During the five years of the action, each character winds up in an entirely different place than he or she would have imagined at the beginning. The well-elucidated character arcs of Charlotte, Jonny, and Lucinda make transparent the process of how a character transforms between point A and point B. Howard’s change from the clueless and defensive fellow portrayed during the bulk of the play to a man who generously reaches out to repair frayed bonds, while gratifying, is more mysterious. Doran shows us the result but doesn’t let us see how the change proceeds.

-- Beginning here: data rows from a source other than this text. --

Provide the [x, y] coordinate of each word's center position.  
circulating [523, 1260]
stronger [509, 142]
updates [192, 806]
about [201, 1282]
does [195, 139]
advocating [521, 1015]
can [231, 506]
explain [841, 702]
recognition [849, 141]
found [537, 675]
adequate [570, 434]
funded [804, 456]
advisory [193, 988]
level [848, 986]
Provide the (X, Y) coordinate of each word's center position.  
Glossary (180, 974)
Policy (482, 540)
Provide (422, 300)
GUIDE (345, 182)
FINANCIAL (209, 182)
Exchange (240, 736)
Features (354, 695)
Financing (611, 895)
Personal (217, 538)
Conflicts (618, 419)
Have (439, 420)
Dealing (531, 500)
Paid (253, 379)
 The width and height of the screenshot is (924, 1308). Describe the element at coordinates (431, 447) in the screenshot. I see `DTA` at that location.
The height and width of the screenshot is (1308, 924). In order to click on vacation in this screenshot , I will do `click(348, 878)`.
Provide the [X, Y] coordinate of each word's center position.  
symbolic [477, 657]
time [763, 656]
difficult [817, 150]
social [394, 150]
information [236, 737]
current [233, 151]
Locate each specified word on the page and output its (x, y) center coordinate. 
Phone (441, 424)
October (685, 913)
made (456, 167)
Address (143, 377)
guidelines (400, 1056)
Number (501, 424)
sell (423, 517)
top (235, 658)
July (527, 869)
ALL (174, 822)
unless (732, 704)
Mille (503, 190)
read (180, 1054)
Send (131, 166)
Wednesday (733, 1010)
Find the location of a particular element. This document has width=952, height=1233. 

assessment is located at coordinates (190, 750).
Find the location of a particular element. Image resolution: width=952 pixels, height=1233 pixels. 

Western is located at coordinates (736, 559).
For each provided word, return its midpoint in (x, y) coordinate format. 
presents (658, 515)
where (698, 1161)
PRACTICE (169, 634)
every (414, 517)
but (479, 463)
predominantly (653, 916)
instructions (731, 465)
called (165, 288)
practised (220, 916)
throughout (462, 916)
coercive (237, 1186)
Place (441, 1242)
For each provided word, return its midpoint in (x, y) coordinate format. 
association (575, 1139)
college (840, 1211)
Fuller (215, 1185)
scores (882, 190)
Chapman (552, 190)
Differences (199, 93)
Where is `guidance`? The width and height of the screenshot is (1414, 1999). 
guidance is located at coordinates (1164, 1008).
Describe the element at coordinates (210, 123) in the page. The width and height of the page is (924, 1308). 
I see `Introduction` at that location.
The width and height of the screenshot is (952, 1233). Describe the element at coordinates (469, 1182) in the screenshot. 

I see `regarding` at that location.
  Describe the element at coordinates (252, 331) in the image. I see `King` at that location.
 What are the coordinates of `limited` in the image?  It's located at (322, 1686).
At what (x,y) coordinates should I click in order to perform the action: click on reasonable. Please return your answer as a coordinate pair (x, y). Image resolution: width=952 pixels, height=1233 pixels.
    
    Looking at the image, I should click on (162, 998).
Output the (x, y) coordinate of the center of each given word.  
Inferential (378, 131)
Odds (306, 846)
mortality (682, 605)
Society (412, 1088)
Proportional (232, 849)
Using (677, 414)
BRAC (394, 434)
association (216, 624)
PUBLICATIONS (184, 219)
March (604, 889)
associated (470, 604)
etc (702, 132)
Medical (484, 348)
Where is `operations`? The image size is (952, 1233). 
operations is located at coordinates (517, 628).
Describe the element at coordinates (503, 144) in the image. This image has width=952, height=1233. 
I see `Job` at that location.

Megan Suder’s set design is minimalist. There is a plain, monochrome backdrop, in front of which are various combinations of furniture pieces, changed, at times rather slowly, to represent different rooms, often with actors from the previous scene remaining frozen on stage until the change is complete. A tire swing, a physical tie to Charlotte’s and Jonny’s childhood, hangs at stage left. The most interesting feature of the set is a multitude of pieces of paper, hung from the ceiling of the stage. In keeping with the theme of mystery, the purpose and meaning of the papers do not become evident until close to the end of the play, at which point they become a very rich reference to how Jonny and, by implication, the other characters, are processing the changes that they undergo.

Devyn Deguzman’s sound design relies mostly on American Songbook standards for scene change music, switching to a 1960s hit, “Can’t Take My Eyes Off Of You,” for the final scene. In context, it’s less a romantic ballad than an acknowledgment of characters who at last honestly do see one another.

That final scene, emphasizing the playwright’s theme of reconciliation and the continuity of family ties notwithstanding wrenching change, could in the wrong hands seem an unrealistically emotional kumbaya moment. However, because of the way the characters have developed, it plays not as a pat conclusion but as a beginning of an ongoing loving, expansive, and affirming relationship among people whose lives have taken them in very different directions. They earn their intimacy. Likewise, well-earned will be the applause from audiences who make the top-notch decision to see this excellent production.

Running Time: Two hours and 50 minutes, with one intermission.

The Mystery of Love and Sex plays through February 3, 2019, at Iron Crow Theatre, 45 West Preston Street, Baltimore MD. For tickets, call (443) 637-2769 or purchase them online.

Costume Design by Danielle Harrow; Set Design by Megan Suder; Lighting Design by Brandi Martin; and Sound Design by Devyn Deguzman.